In order to comply with the hold period required by Rule 144, a lender could arrange foreclosure in respect of the shares in a manner that avoids associated company status and the securities sold (or caused to be sold) publicly under Rule 144 by expiring the hold period “Attached” is the attached pledger. Rule 144(d)(3)(iv) permits a pledgee who may invoke rule 144 for the resale of the restricted pledged securities to the holding period of a linked pledgor following a default by the pledgor under the pledge. This attachment provision is subject to several requirements, including that the pledging of the restricted securities by the pledgor be subject to a bona fide pledge by the associated pledgor with recourse to the borrower.
When de-SPAC securities are affected, Rule 144 is not available to facilitate public sales if the de-SPAC occurred less than one year prior to the Enforcement Event. In this case securities could only be sold in private transactions or under a declaration of registration.
Additionally, the evergreen rule has a number of practical implications for lenders attempting to liquidate securities pledged as part of a margin loan. In particular, issuer transfer agents and attorneys will not honor “blanket” legend removal requests, which means that restricted legends must be removed on a transaction-by-transaction basis, which can result in significant administrative delays. In addition, the evergreen rule can create uncertainty about the ability to resell securities without a registration statement, which can last years after the initial one-year hold period expires.
Rule 145 provides that exchanges of securities in connection with reclassifications of securities, mergers or consolidations, or transfers of assets that are subject to a shareholder vote constitute sales of securities.
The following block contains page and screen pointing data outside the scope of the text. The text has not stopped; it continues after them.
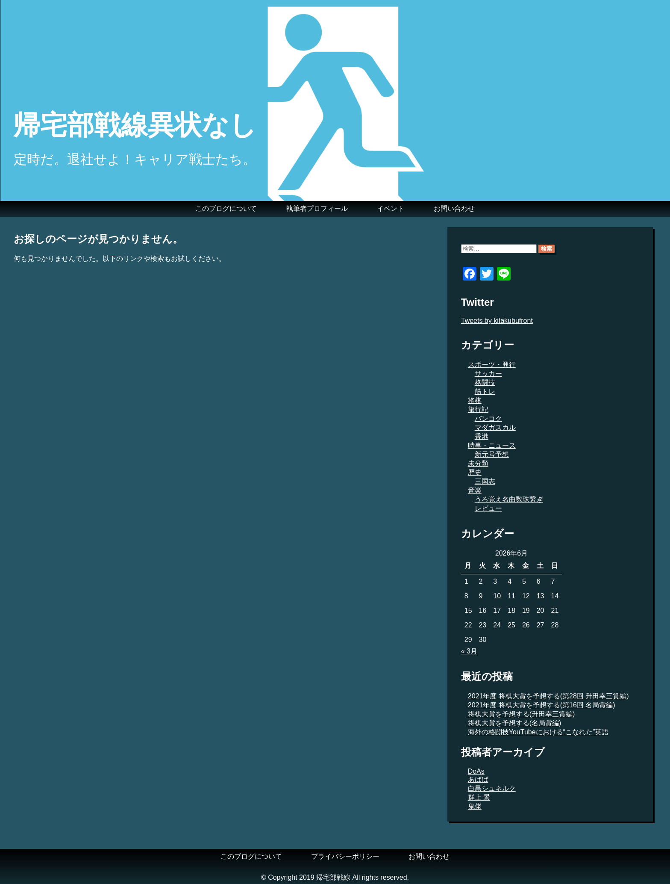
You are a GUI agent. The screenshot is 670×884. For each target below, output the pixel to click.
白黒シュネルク (492, 788)
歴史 (475, 472)
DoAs (476, 771)
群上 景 (479, 797)
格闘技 (485, 382)
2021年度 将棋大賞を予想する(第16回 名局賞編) (541, 705)
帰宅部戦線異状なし (134, 125)
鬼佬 (475, 806)
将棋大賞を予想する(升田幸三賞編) (521, 714)
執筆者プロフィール (317, 208)
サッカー (488, 373)
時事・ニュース (492, 445)
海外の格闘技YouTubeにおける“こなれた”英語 (538, 732)
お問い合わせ (454, 208)
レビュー (488, 508)
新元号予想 (492, 454)
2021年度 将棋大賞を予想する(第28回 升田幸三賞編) (548, 696)
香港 (481, 436)
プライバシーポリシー (345, 856)
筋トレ (485, 391)
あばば (478, 779)
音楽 (475, 490)
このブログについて (226, 208)
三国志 (485, 481)
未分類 (478, 463)
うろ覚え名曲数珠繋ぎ (509, 499)
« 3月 (469, 651)
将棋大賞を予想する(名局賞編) (514, 723)
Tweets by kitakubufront (497, 320)
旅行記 (478, 409)
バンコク (488, 418)
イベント (390, 208)
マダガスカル (495, 427)
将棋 (475, 400)
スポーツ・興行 (492, 364)
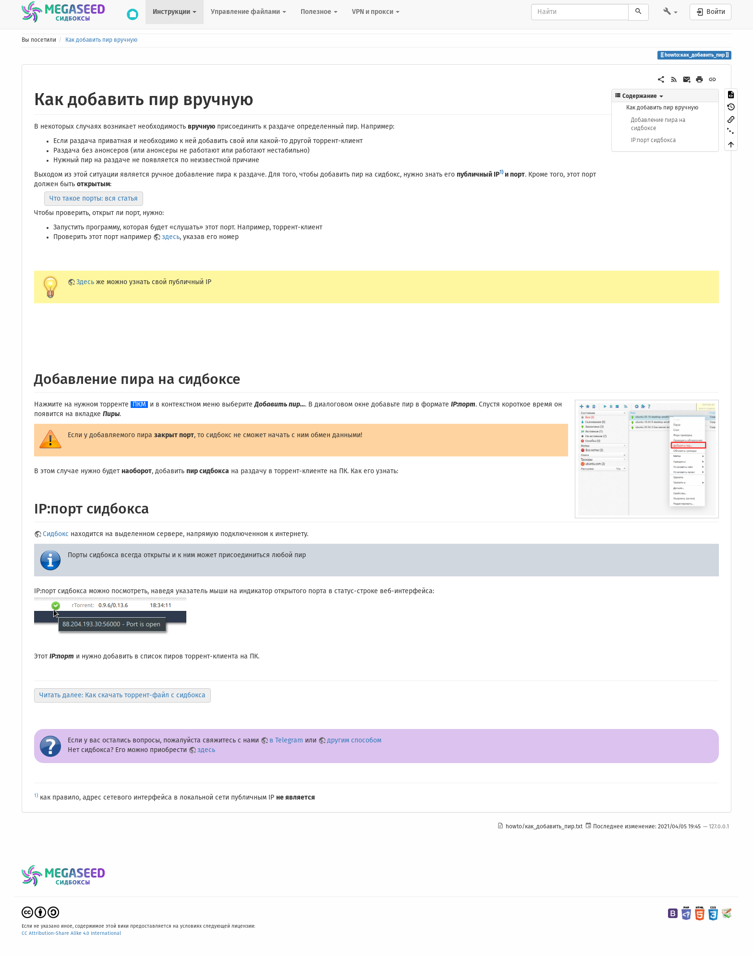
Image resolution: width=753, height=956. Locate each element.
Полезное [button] (319, 12)
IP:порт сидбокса (653, 140)
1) (501, 172)
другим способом (354, 740)
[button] (670, 12)
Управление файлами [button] (248, 12)
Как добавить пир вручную (101, 40)
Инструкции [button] (174, 12)
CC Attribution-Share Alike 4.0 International (71, 933)
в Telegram (286, 740)
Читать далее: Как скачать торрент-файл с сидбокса (122, 695)
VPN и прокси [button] (376, 12)
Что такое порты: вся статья (93, 198)
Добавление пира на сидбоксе (658, 124)
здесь (171, 237)
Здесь (85, 282)
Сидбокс (56, 534)
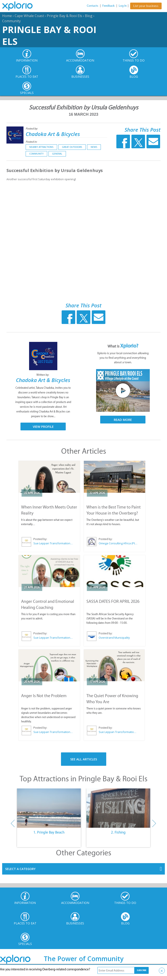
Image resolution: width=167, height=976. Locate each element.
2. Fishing (118, 832)
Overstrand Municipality (114, 638)
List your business (145, 6)
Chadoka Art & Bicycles (53, 133)
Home (7, 15)
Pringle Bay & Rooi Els (64, 15)
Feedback (108, 6)
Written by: (43, 374)
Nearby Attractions (41, 146)
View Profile (43, 426)
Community (11, 21)
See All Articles (83, 759)
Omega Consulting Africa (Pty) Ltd (118, 543)
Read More (123, 419)
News (94, 146)
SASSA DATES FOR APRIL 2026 (112, 601)
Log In (123, 6)
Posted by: (32, 128)
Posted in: (31, 141)
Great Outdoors (72, 146)
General (57, 153)
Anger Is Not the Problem (44, 695)
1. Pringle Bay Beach (48, 832)
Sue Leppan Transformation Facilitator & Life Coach (53, 543)
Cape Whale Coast (29, 15)
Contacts (92, 6)
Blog (88, 15)
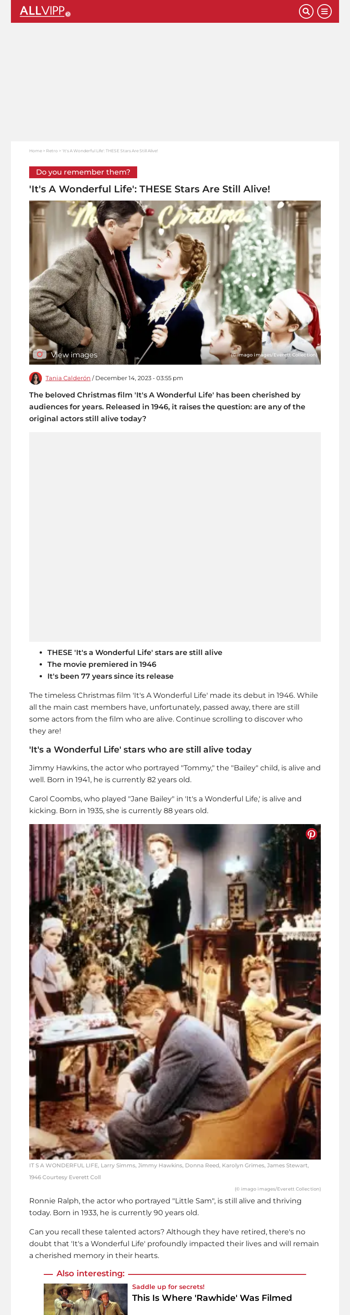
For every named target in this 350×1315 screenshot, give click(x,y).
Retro (52, 150)
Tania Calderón (68, 378)
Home (35, 150)
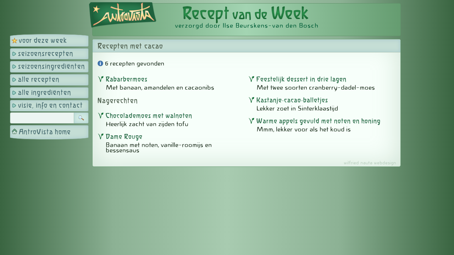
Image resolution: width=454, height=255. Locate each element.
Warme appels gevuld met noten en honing (318, 121)
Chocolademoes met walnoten (149, 116)
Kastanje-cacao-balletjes (292, 100)
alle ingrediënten (44, 93)
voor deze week (43, 41)
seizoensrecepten (45, 54)
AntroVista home (45, 132)
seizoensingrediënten (51, 66)
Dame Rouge (124, 137)
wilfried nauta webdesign (370, 162)
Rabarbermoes (127, 79)
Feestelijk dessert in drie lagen (301, 79)
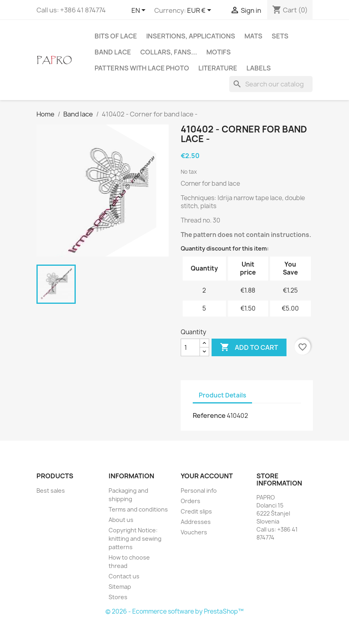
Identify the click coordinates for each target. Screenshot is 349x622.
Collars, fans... (168, 52)
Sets (280, 36)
Under Rule 145, where a party to any such transaction is a shell company, under Rule 145(c) any party to that transaction (other than the issuer or a person who is an affiliate of the issuer, when the transaction is submitted) shall vote or consent ) publicly offering or selling securities of the issuer acquired in connection with the transaction in order to participate in a distribution and therefore be an “underwriter” who must comply with the selling restrictions on those securities set out in Rule 145.
Therefore, Rule 145 creates “presumptive underwriter status” for certain affiliates of the parties to a De-SPAC transaction. Therefore, Rule 145 securities may only be sold pursuant to a registration statement or in accordance with Rule 145(d) conditions (which are consistent with the Rule 144 resale restrictions for securities of ex-shell companies).